Vietnam and U.S. Begin Cleanup of Da Nang Dioxin Hotspot
In a joint effort by the Vietnamese Defense Ministry and the U.S. Agency for International Development (USAID), Vietnam has begun its cleanup of Agent Orange contamination on 70 acres in Da Nang, 38 years after the U.S. Air Force withdrew from the air base where the deadly dioxin was stored. The $32- million project, funded by the U.S. government, marks the first time both sides will work together on the environmental cleanup. According to the U.S. Embassy in Hanoi, Vietnam’s Ministry of Defense began sweeping the area to clear unexploded ordnance in June, and it will then work with the USAID to remove the dioxin from the soil and sediment in a process called “in situ” thermal absorption, in which the dirt is superheated to remove contaminants.
Zippo Collection Pulled Off the Auction Block
Almost 200 Zippo lighters featured in the 2007 book Vietnam Zippos: American Soldiers’Engravings and Stories, from the collection of Bradford Edwards, who had consigned them to Cowan’s Auctions in Cincinnati for an American history sale, were removed from the auction in June.
Edwards and Wes Cowan, who is the owner of the auction house, have said that they hope the lighters will somehow be kept on public view. “I envision a traveling exhibit that could be toured to a number of institutions nationally, that would feature the lighters…and a story booth where Vietnam veterans could relate stories,” Cowan told The New York Times.
Marine Museum ‘Sacrifice Window’ Is Dedicated to Chaplain
Father Vincent Capadanno, well known among Marines for his pastoral services during the Vietnam War, has been honored with a permanent tribute at the National Museum of the Marine Corps near Quantico, Va. On May 11, one of the windows in the memorial chapel, the “Sacrifice” window, was dedicated to honor him. Holding the rank of a lieutenant, he began his service as a Navy chaplain in Vietnam in the spring of 1966 and participated in seven combat operations. In September 1967, Capadanno, already injured in a mortar attack and trying to tend to the wounded, was killed when he placed his own body between one of his wounded men and an enemy machine gunner. He is the only chaplain to receive the Medal of Honor.
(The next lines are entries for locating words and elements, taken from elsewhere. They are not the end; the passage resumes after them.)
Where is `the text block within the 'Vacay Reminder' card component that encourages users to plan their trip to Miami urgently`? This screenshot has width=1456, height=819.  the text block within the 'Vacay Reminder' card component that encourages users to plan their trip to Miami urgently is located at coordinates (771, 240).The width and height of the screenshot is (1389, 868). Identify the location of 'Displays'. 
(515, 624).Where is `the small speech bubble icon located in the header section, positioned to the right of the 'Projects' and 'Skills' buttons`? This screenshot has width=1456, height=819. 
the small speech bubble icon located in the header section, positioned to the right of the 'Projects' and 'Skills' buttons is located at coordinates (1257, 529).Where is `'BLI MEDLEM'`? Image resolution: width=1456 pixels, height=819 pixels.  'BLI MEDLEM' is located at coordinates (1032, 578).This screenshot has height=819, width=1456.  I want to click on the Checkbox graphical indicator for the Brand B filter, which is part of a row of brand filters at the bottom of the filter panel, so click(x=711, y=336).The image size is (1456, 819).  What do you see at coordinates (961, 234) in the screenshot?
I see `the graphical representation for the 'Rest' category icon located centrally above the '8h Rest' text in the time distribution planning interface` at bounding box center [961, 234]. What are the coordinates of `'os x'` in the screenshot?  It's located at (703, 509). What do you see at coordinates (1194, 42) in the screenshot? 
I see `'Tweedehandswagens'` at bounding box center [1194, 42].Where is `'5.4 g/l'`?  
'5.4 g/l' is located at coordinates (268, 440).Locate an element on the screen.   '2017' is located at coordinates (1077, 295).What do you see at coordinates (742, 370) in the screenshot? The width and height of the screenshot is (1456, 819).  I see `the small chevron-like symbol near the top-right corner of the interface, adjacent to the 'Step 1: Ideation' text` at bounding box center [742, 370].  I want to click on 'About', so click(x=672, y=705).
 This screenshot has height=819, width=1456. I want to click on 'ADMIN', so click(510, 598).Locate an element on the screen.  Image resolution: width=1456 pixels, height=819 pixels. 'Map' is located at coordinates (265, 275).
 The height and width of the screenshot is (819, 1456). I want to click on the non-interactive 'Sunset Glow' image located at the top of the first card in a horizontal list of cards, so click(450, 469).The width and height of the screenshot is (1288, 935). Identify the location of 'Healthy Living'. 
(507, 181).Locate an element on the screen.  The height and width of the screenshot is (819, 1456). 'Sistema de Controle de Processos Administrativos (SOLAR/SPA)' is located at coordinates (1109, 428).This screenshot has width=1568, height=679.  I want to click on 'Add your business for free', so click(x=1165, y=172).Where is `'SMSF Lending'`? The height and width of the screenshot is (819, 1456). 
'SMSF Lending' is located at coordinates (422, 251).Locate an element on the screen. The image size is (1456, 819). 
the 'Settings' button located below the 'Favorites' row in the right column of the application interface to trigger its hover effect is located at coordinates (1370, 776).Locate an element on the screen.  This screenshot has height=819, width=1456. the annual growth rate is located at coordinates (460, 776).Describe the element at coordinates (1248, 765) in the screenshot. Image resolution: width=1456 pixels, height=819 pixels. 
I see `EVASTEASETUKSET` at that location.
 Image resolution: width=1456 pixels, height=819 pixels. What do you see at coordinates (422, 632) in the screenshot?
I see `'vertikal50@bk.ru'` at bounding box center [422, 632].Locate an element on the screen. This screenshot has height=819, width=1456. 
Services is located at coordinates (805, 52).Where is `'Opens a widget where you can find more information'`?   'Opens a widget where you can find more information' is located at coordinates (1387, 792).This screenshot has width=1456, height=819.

General Vang Pao Gets Arlington Honor After All
General Vang Pao, the Hmong leader and key U.S. ally during the Vietnam War who died in January 2011 and was subsequently denied burial in Arlington National Cemetery Arlington, was recently honored at the cemetery.
On May 13, the U.S. Army Honor Guard presented arms and colors in honor of General Pao and the Hmong and Lao veterans who died during the war at the Lao Veterans of America monument at Arlington. Pao led a CIA-funded guerrilla army against the Lao and Vietnamese Communists. He was denied an Arlington burial because he was not a U.S. citizen during the Vietnam War, though he subsequently did became a citizen and settled in Orange County, Calif. Pao was buried in California’s Glendale cemetery on February 9.